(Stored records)

————————

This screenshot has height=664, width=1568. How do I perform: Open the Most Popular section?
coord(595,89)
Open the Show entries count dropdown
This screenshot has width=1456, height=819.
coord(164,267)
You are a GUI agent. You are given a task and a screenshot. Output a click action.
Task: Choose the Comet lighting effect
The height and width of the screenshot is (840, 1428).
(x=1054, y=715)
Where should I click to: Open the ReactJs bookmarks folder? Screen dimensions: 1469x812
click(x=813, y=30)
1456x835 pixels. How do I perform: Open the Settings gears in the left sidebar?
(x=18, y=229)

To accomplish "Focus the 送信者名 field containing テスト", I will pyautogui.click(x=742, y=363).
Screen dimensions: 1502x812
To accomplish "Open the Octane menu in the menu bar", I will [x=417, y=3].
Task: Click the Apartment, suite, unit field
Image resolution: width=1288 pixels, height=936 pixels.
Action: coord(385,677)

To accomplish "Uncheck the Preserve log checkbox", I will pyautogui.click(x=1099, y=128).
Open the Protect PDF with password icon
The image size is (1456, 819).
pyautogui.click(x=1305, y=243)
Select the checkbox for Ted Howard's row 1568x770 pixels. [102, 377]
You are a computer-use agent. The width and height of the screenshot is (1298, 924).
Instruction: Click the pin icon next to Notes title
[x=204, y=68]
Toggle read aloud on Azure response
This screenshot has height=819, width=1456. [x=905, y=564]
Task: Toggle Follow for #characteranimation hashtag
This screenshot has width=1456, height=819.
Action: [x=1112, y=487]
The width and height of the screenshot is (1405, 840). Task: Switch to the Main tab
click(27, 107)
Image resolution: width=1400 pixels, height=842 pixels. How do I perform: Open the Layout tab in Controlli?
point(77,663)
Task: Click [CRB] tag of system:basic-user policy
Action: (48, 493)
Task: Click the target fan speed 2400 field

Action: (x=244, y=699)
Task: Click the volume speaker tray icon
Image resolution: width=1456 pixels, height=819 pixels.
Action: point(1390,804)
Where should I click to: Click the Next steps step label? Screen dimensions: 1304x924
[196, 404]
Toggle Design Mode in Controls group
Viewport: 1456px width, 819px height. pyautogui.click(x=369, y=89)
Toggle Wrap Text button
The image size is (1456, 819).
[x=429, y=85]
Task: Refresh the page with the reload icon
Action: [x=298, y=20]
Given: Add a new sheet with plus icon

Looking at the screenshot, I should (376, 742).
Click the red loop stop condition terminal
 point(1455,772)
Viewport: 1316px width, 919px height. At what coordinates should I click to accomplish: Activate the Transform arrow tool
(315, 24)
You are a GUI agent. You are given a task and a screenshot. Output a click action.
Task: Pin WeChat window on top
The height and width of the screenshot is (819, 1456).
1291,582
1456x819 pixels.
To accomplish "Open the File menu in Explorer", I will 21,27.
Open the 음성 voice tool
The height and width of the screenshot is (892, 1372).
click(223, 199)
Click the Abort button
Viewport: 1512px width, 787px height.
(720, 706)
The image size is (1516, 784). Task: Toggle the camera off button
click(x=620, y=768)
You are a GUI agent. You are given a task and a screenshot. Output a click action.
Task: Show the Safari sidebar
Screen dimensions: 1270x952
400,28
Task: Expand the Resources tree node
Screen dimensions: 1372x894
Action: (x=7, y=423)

————————

Instructions to follow >>
Check each line of the entries above, and show every one holding the word "menu".

Written solution >>
To accomplish "Open the Octane menu in the menu bar", I will [x=417, y=3].
To accomplish "Open the File menu in Explorer", I will 21,27.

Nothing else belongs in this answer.